The problem is we elected people that were sub-human to lead us in this pandemic, but I digress (not by much as it happens, but we’ll get to that). Fights And Fires channel that anger, that hopelessness, brilliantly on “Shitty Year”, but what the five piece do so well is wrap this around a chorus. I remember seeing Polar Bear Club once, way back when, and they had a similar vibe. So do MV faves Pkewx3 (who F&F supported a few years back).

There’s no disguising that this is a punk rock band with a healthy dollop of Emo in it too, “I wanna be the one who holds you to the grave” is the best line Funeral For A Friend never wrote, and that it underpins “Bed For Bones” should not go unnoticed.

“Up, Down, Labour, Conservative, AB, Start” is back to the visceral anger of the opener. As someone with a Twitter Profile picture that declares that Tories are “lower than vermin”, but is no longer a member of the Labour Party, I understand. Look harder, though and you’ll find hope. “The system failed you, but you don’t need to fail yourselves,” roars (appropriate word) Cox and the message is clear. We have each other.
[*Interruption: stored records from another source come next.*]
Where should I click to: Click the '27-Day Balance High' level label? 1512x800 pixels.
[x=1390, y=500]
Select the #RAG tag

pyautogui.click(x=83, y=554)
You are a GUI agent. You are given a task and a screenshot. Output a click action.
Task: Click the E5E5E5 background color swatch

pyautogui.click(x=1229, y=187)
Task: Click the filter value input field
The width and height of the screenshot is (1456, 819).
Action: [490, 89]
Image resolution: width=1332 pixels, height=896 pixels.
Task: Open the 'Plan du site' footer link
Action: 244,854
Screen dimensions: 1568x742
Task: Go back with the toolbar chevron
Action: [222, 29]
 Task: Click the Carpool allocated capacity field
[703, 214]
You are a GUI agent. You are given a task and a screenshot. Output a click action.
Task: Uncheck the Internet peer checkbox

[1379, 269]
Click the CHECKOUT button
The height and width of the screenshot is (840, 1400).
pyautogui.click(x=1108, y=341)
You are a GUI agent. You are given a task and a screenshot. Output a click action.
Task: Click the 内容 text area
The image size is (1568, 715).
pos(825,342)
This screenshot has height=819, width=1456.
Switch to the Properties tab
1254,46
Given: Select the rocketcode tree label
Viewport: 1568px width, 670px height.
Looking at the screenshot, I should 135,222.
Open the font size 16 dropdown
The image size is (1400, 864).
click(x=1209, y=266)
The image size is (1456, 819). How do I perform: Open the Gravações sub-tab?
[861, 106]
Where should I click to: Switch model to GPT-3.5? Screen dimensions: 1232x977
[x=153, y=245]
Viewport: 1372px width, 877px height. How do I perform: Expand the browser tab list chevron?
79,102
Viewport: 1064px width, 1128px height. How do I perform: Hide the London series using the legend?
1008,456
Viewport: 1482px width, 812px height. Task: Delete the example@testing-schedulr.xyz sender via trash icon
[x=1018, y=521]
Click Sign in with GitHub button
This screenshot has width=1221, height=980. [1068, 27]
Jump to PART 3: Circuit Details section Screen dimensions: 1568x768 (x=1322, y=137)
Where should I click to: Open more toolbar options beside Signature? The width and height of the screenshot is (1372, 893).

The last one, “Pocket Full Of Flowers” continues the reset, and as it does it with all the energy of Anti-flag, you imagine they mean it.

As Fights and Fires officially are a band from the middle of England, it is something of irony that Tony Bliar (sic) won the election in 97 by targeting Worcester women, when the men of that city have been so badly left behind in 2022. Small town frustration set to chugging melody and nailed down with anger. Whatever plans you have, listen to this instead.